**Aim:** Reproduce the items starting with the line that contains "Focus the search jobs input field" and continuing through the line that contains "point(809,269)", substituting "text box" for "input field" and changing nothing else. Omit the pictures from your answer.

**Listing:**
****
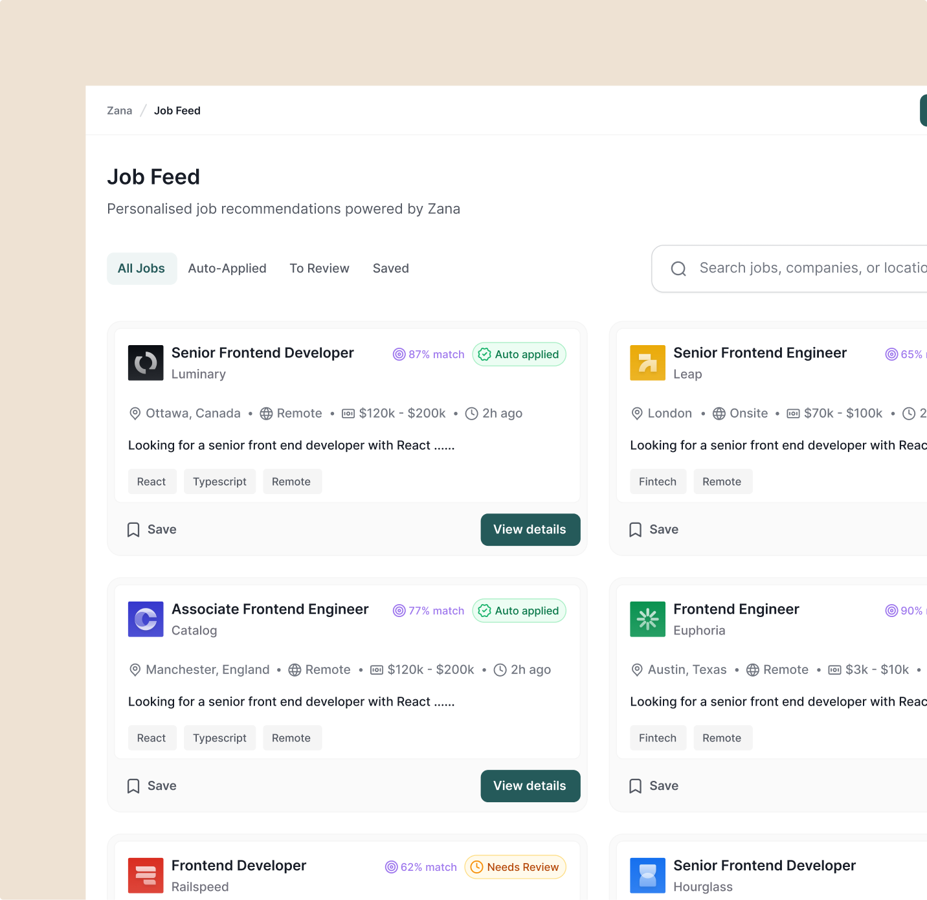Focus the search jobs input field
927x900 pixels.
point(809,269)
****
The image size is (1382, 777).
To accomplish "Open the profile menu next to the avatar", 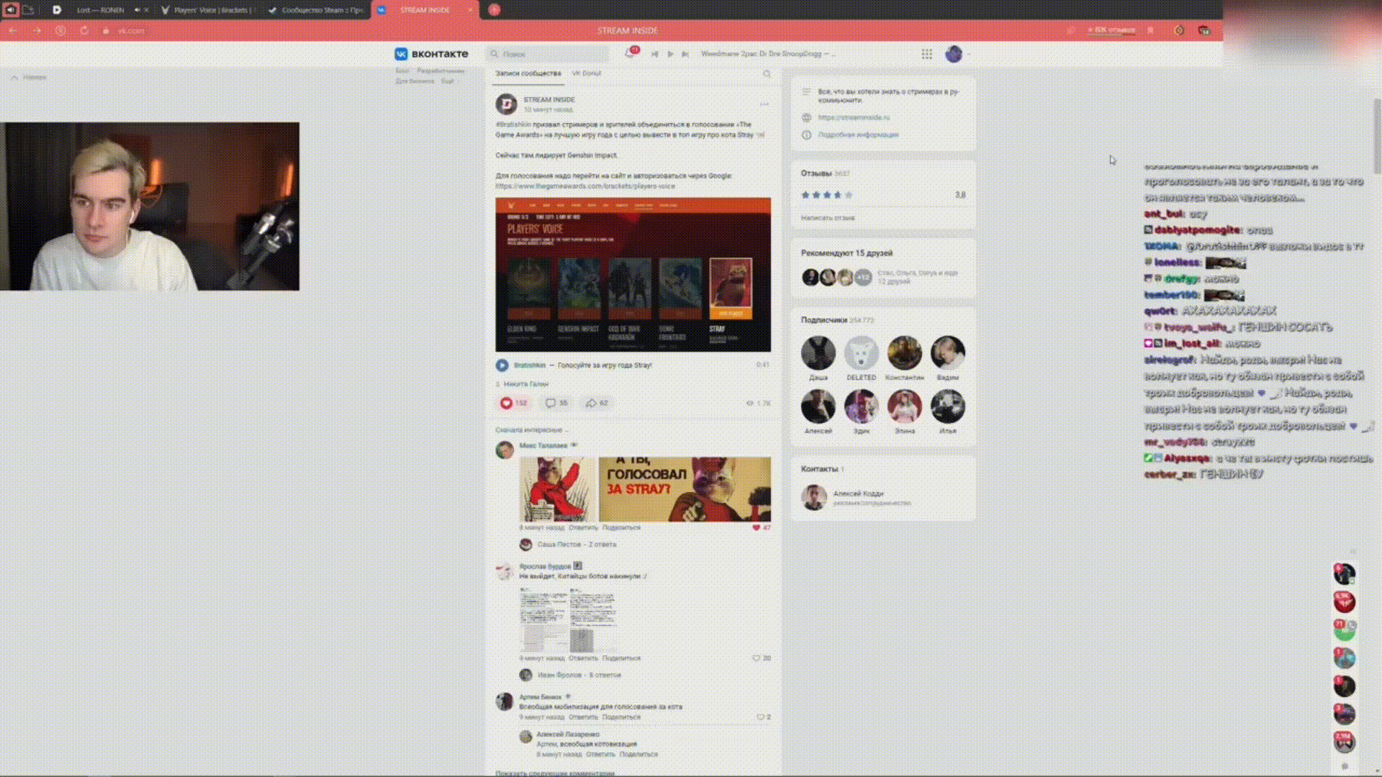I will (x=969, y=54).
****
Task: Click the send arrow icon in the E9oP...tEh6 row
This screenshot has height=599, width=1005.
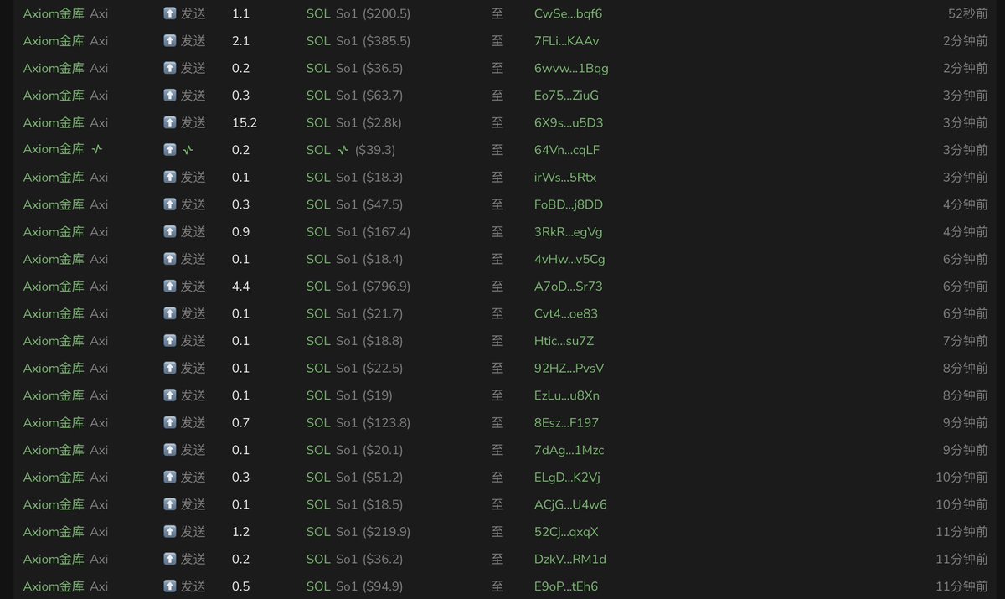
****
**Final answer:**
Focus the search jobs text box
927x900 pixels.
point(809,269)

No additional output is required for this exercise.